Certolizumab is a pegylated Fab fragment of a humanised anti-TNF monoclonal antibody that neutralises the activity of TNF 66. Certolizumab was approved for treatment of RA in combination with MTX in the United States and Europe in 2009. The use of pegylation increases the half-life of the molecule and eliminates the chimeric Fc portion. It is therefore hoped that adding poly ethylene glycol will produce a longer-lasting compound with fewer side effects, although it remains to be established whether pegylation does indeed confer these advantages in clinical practice 66.

Subcutaneous administration of 400 mg certolizumab every 4 weeks as monotherapy has demonstrated a rapid onset of response and reduction in RA disease activity as early as week 1 110. When used in combination with MTX, certolizumab (400 mg at baseline weeks 2 and 4, then 200 or 400 mg every 2 weeks) reduces radiographic progression compared with MTX alone over 1 year, and the difference is already significant at 6 months 111.

Golimumab is a fully human anti-TNF IgG₁ monoclonal antibody that targets and neutralises both the soluble and membrane-bound forms of TNF 66. Golimumab was recently approved for monthly subcutaneous treatment of adults with RA, PsA, and AS. A randomised, double-blind, placebo-controlled dose-ranging study compared subcutaneous injections of golimumab with placebo in patients with active RA despite treatment with MTX 112. In this study, greater efficacy was demonstrated for golimumab 50 mg every 4 weeks in addition to MTX compared with MTX plus placebo in terms of ACR responses. Furthermore, 20% of patients receiving golimumab achieved DAS28 remission at week 16, compared with only 5.7% (P = 0.074) of patients receiving MTX alone. Over a 52-week treatment period, all clinical responses achieved at week 16 were maintained and/or improved, and no unexpected safety issues were observed 112.

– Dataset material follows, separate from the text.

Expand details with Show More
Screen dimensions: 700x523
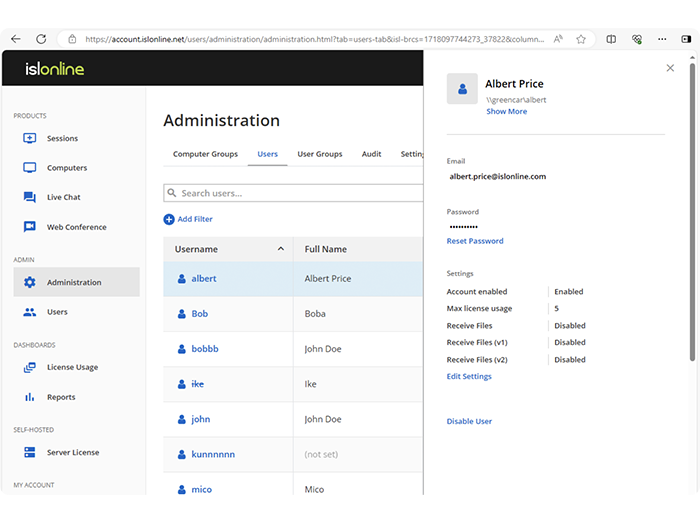[x=506, y=112]
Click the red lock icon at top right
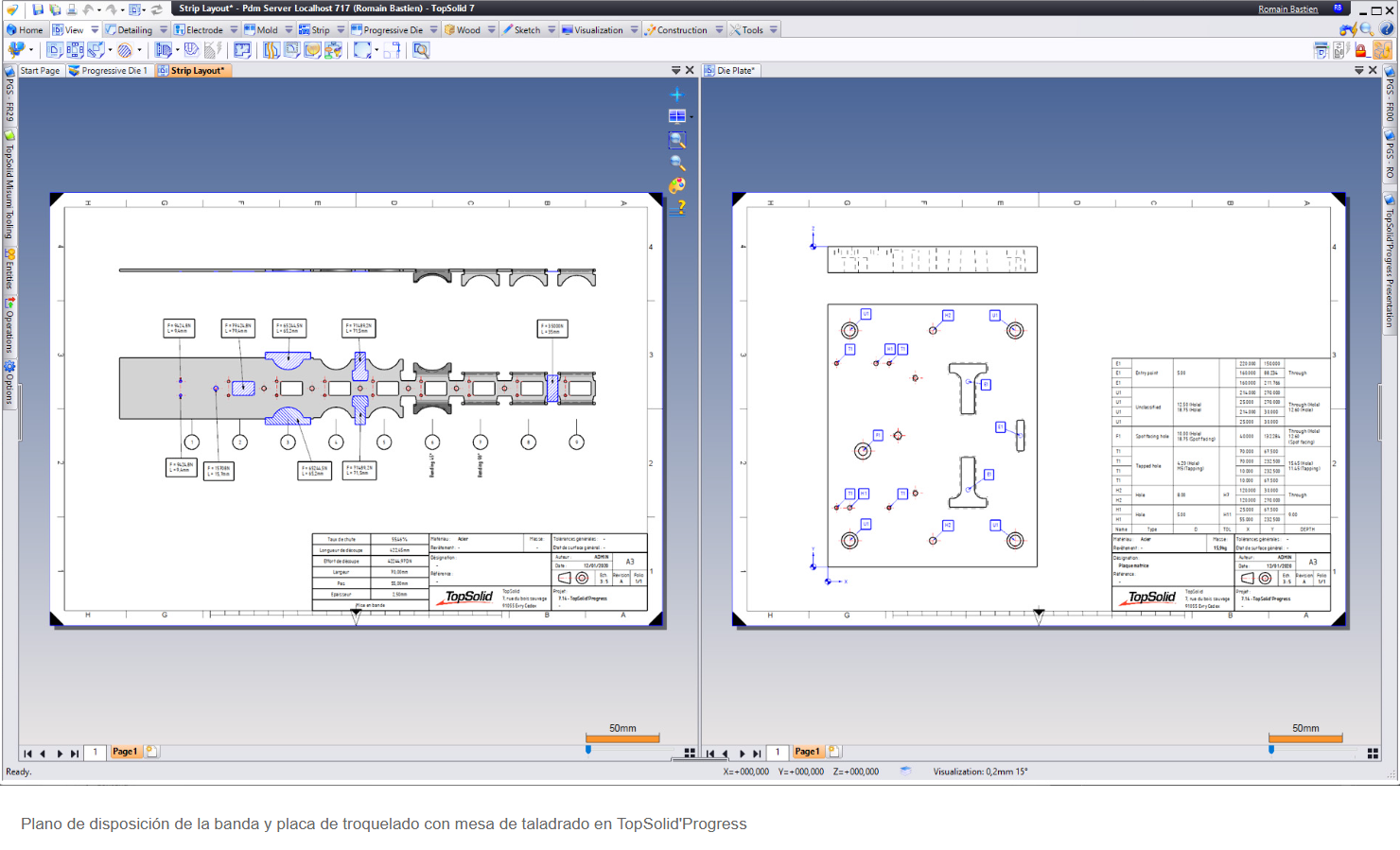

These results have been further confirmed in a phase III study in patients with established RA and disease activity despite treatment with MTX monotherapy 113. Additionally, golimumab demonstrated efficacy in patients with established RA who had previously received other TNF inhibitors and in MTX-naïve patients 114115.

Efficacy has also been demonstrated in patients with PsA and AS treated with golimumab 116, similar to that for currently available TNF inhibitors 117118. Furthermore, golimumab is capable of increasing function in patients with AS 118. In PsA, golimumab has also demonstrated improvements in psoriatic skin and nail disease 116.

Ustekinumab is a human monoclonal antibody directed against the p40 subunit of IL-12/IL-23 that has demonstrated efficacy in PsA 119. In a parallel-group crossover study involving 146 patients, a significantly higher proportion of ustekinumab-treated patients achieved a response using ACR criteria compared with placebo-treated patients at week 12. Ustekinumab was approved in 2009 in both the United States and Europe for treatment of patients with moderate-to-severe plaque psoriasis. Ustekinumab has not been approved for PsA.